§ **INSTRUCTIONS FOR THE TASK**: Can you rewrite everything from the line containing "Where should I click to: Click the Interviews" down to the line containing "Viewport: 1512px width, 783px", with "Where should I click to" changed to "Which point should I tap to" and nothing else altered?

[Collected data]
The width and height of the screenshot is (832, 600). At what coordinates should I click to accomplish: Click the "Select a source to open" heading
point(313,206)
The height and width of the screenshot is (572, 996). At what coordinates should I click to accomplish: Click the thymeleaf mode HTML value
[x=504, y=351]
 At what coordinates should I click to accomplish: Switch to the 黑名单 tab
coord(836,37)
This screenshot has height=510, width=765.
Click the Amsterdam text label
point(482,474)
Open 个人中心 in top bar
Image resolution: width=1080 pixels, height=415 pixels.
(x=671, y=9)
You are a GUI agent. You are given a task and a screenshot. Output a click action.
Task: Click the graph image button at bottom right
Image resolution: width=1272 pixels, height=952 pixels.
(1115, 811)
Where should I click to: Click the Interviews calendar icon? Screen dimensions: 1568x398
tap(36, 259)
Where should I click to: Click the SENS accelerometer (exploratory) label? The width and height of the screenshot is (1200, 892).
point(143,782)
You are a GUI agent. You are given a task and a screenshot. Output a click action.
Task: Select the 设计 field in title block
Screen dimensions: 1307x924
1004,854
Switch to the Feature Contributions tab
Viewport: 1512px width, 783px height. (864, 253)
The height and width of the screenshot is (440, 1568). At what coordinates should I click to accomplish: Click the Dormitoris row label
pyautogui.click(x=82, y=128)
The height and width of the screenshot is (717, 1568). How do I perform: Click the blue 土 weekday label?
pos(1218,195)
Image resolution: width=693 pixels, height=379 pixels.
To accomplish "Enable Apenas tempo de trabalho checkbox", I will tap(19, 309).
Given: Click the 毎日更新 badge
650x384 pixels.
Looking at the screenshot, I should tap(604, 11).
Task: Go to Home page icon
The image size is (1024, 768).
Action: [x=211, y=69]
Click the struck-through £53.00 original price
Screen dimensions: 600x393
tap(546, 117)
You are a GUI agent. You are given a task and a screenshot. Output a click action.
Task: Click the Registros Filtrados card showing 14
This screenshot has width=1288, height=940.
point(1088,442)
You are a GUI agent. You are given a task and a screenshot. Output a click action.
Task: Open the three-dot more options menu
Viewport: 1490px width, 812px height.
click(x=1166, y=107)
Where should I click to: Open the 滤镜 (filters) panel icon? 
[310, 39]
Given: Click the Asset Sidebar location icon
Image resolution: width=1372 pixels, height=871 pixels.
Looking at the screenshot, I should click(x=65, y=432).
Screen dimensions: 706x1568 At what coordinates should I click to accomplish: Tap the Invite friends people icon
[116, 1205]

§ **FINAL ANSWER**:
Which point should I tap to: Click the Interviews calendar icon? Screen dimensions: 1568x398
tap(36, 259)
Which point should I tap to: Click the SENS accelerometer (exploratory) label? The width and height of the screenshot is (1200, 892).
point(143,782)
You are a GUI agent. You are given a task and a screenshot. Output a click action.
Task: Select the 设计 field in title block
Screen dimensions: 1307x924
1004,854
Switch to the Feature Contributions tab
Viewport: 1512px width, 783px height. (864, 253)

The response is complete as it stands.